»»

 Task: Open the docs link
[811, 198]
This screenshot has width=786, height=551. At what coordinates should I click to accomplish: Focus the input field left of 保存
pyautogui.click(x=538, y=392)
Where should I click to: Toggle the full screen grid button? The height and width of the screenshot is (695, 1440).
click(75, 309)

««
»»

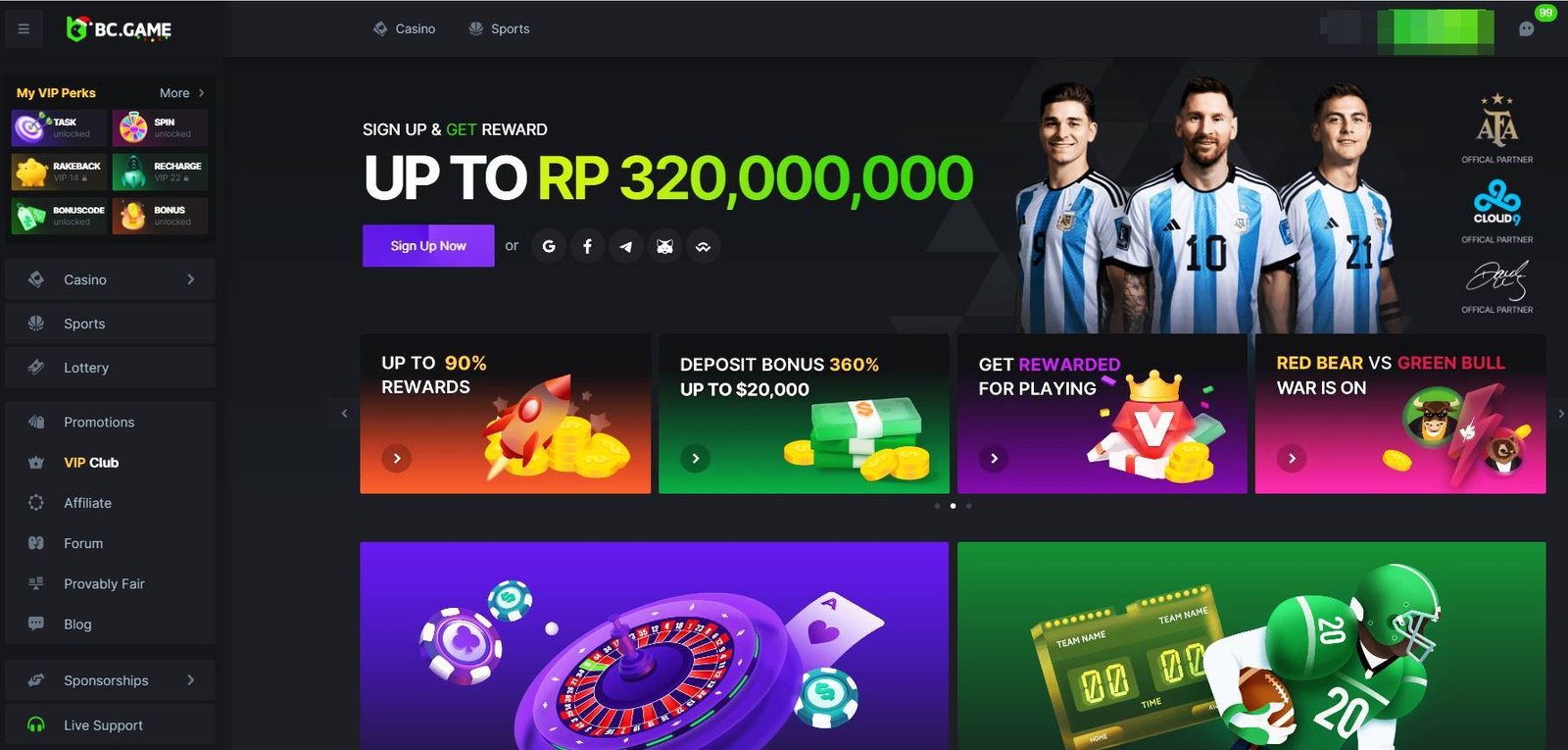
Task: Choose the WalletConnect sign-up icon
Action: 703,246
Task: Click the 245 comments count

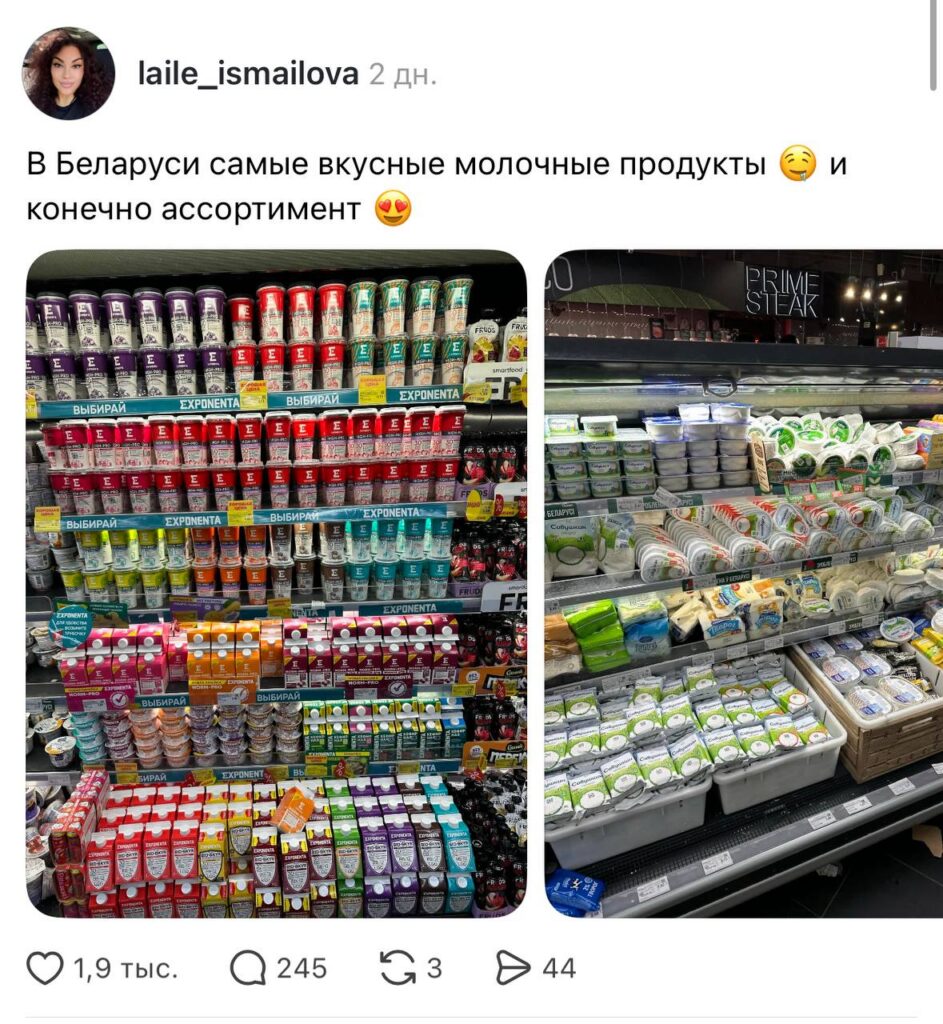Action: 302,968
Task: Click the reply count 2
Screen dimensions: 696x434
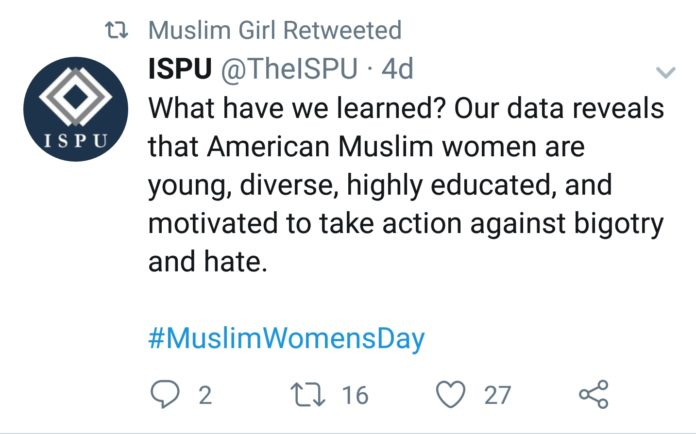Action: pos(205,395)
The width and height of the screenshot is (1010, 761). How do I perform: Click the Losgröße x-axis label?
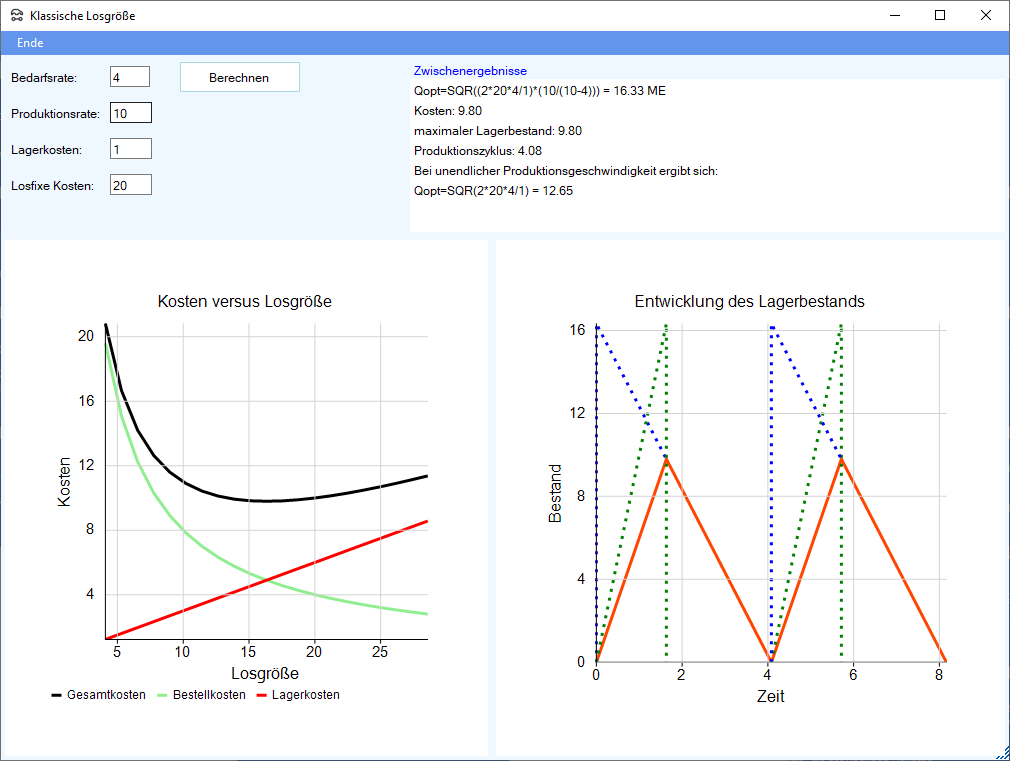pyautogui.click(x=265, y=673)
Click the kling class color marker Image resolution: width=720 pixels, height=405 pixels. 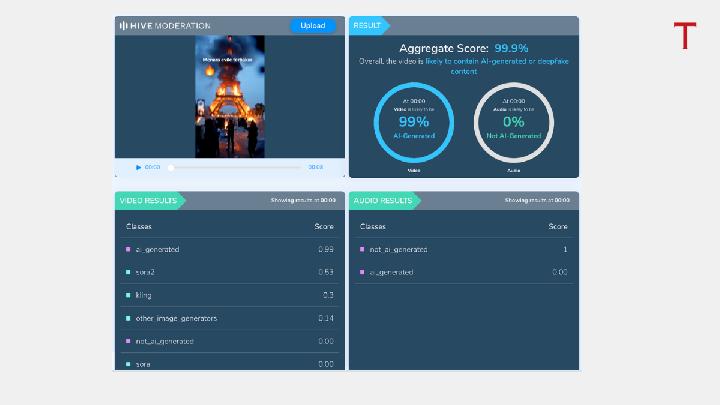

««

> [WRITTEN TASK] Rewrite the rows between the line holding "Task: Click the 245 comments count" and the line holding "Click the kling", inclusive, with "reply count" changed to "reply counter" and everything else left the same. Omit the pictures from your answer.

> [ANSWER FOR THIS EXERCISE]
Task: Click the 245 comments count

Action: 302,968
Task: Click the reply counter 2
Screen dimensions: 696x434
Action: pos(205,395)
The width and height of the screenshot is (1010, 761). How do I perform: Click the Losgröße x-axis label?
pyautogui.click(x=265, y=673)
Click the kling class color marker Image resolution: width=720 pixels, height=405 pixels. 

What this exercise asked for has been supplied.